Hi,
The following question describes a problem I faced and the investigation that lead me to a workaround. I wish to know if my reasoning is correct and if the workaround will be future proof.
My design uses all 12 EPWM of my DSP. It's configured in 2 groups with one master each that generates a sync signal. PWM1 sync to PWM2 to 6, PWM7 is the master of PWM 8 to 12. All slave has their phase control enabled (PHSEN=1). To get this configuration, SYNCSELEPWM10SYNCIN = 2
I recently started to witness some units failing in a strange pattern whereas the design have been stable for years now. In a random-looking pattern, PWM11 or PWM12 output would make a long pulse. My CPU is running at 200Mhz, TBPRD=1110, working in up-down mode giving a square wave output of 90KHz with a steady 50% duty cycle. Quite often, the output will "skip a pulse" giving one pulse of 150%.

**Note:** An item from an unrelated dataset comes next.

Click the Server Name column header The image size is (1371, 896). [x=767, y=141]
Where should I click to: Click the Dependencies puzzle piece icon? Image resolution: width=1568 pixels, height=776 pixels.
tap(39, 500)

After investigation, I gathered all of these facts
- This would only happen on PWM11 & PWM12
- Failing pattern only happens in the following conditions (others value tested and behaviour is stable)
- Direction is DOWN (PHSDIR=0) and phase value is 0 or 1 (TBPHS=0,1)
- Direciton is UP (PHSDIR=1) and phase is 1110 (TBPHS=TBPRD).
- The failure is independent of how the CPMA,CMPB, TBPHS register of other PWM module are configured.
- All failing units have the same DSP batchcode : YFC-94A9RPW
Pushing the investigation further, I started to monitor the behavior of the counter when the problem occured. What I saw was 2 type of failure mode
1. The up-down mode seemed to miss a CTR=0 or CTR=PRD event and would continue counting out of the bounds [0-1110] until the next sync event.
2. The second failure mode is more troubling. Upon a sync event, the phase value loaded in the TBCTR register seemed to be random-like. Remember that the counter is supposed to stay within 0 and 1110.
Looking into the manual I found this statement
Conclusion
With all the above statements, I am feeling like there is some kind of race-condition in the timer module.
Like if the timebase module would invert the counting direction from DOWN to UP when hitting 0, but the sync event would then rechange the direction back to DOWN without having the timebase module reacting a 2nd time and the timer would keep going in the negative (65535 and below). Assuming this would be the case, I can easily saturate my phase register depending on the direction between [2. 1108].
This solutions does fix all the problems, but I cannot explain the 2nd failure mode with that reasoning which leaves me doubtfull about the solution I am using. It would make sense if I was in front of a real hardware asynchronous race-condition, but since I am dealing with a synchronous design, I can't explain the "random-like" phase reload value. But the fact that is tied to a single batch of chip let me think that maybe its an asynchronous race-condition.
I would need the help from TI here to assess what would be the correct approach to deal with this situation.
Thank you very much